Tuesday, October 27, 2009

Russia Ramping Up Cuba -- Cold War Redux


Deja vu! Russians arming Cuba's military
Plans include sensitive electronic eavesdropping station 90 miles from U.S.

Russia is offering to modernize Cuba's deteriorating weapons systems – installed when the former Soviet Union was expanding worldwide – and it also wants to reactivate a sensitive electronic eavesdropping station on the nearby island at Lourdes, use Cuba as a base to refuel its bombers and a port to replenish supplies on its warships, according to a report from Joseph Farah's G2 Bulletin.

These developments emerged following the visit to Cuba in late September by Gen. Nikolai Makarov, chief of the Russian General Staff. Makarov met with Cuban President Raul Castro in Havana.

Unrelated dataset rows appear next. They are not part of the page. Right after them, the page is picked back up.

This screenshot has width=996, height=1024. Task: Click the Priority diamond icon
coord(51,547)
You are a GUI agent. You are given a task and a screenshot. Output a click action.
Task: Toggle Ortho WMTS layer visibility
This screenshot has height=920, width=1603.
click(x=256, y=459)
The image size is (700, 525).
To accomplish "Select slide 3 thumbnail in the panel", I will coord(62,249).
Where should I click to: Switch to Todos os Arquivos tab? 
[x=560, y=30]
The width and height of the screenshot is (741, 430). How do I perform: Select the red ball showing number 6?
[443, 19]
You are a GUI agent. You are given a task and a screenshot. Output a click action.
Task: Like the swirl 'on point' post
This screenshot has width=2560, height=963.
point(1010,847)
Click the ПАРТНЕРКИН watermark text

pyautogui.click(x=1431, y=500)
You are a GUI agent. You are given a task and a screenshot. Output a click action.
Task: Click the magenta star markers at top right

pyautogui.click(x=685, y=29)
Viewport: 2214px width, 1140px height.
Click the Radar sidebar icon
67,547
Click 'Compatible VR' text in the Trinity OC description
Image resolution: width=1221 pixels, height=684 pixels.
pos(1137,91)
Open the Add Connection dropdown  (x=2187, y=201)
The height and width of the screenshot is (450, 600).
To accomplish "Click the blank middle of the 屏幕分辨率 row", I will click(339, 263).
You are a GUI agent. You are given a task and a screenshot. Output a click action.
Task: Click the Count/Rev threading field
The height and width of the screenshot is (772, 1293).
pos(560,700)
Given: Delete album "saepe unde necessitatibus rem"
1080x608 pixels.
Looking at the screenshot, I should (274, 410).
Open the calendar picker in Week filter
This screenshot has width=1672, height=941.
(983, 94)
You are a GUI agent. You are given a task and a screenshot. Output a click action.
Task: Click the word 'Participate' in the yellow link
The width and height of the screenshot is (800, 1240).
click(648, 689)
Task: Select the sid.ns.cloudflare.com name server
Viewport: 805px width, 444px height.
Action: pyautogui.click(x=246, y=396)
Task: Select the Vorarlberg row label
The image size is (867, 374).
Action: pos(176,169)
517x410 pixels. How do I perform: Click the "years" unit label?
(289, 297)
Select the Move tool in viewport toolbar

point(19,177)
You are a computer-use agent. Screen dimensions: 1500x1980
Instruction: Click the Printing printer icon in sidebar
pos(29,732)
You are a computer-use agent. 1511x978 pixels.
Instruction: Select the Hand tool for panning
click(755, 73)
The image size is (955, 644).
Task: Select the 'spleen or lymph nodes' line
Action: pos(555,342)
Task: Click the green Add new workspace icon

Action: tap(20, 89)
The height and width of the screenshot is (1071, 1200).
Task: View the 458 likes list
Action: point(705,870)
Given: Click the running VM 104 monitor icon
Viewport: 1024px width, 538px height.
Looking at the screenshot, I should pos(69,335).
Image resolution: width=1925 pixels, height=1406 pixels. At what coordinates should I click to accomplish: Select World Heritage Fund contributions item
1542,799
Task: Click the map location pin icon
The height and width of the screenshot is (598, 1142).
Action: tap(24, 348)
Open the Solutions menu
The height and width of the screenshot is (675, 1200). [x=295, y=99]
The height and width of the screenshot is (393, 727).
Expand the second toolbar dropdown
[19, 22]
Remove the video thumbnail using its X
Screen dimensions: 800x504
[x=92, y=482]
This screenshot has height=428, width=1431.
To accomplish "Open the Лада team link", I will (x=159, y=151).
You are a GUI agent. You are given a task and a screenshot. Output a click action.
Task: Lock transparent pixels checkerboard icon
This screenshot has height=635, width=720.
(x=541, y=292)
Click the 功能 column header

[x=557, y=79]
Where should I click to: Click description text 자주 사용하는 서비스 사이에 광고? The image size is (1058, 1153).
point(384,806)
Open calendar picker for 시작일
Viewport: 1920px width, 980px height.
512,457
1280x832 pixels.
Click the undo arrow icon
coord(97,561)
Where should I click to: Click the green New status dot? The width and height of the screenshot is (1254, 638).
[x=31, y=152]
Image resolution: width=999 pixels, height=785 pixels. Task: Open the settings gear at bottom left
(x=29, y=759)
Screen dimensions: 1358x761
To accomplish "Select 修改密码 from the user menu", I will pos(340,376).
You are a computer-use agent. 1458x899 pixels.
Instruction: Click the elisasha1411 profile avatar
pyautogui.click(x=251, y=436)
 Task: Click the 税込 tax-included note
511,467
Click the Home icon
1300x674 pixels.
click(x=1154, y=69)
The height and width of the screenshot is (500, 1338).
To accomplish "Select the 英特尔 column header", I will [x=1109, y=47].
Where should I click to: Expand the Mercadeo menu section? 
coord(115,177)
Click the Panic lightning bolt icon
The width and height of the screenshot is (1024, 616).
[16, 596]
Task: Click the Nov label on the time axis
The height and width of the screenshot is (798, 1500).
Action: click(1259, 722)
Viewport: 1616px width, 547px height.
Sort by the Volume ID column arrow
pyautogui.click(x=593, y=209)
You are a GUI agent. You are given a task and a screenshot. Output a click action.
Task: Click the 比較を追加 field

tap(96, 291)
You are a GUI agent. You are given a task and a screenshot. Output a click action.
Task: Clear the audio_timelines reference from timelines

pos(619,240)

Cuba's Soviet-made military equipment has been falling apart. After an assessment, the Russian military has decided to undertake a comprehensive modernization. In addition, the Cuban army also will receive Russian military training....

...in August 2008 Russian Prime Minister Vladimir Putin declared that Russia needed to rebuild its links to the Cuban island.

He was careful not to say that Russia was establishing bases in Cuba, even though Moscow apparently intends to use the Caribbean island as a potential refueling stop for its nuclear-capable bombers and for ports of call for its warships.

Then Russian Air Force chief Gen. Anatoly Zhikharev in March 2009 had made it clear that Cuba, as well as Venezuela, could be used to base Russia's strategic bombers, although the Kremlin was quick to add at the time that such a development was "hypothetical."

"We need to reestablish positions on Cuba and in other countries," Putin said.

The moves have been developing for some time. In December 2008 a group of Russian warships, headed by the destroyer Admiral Chabanenko, visited.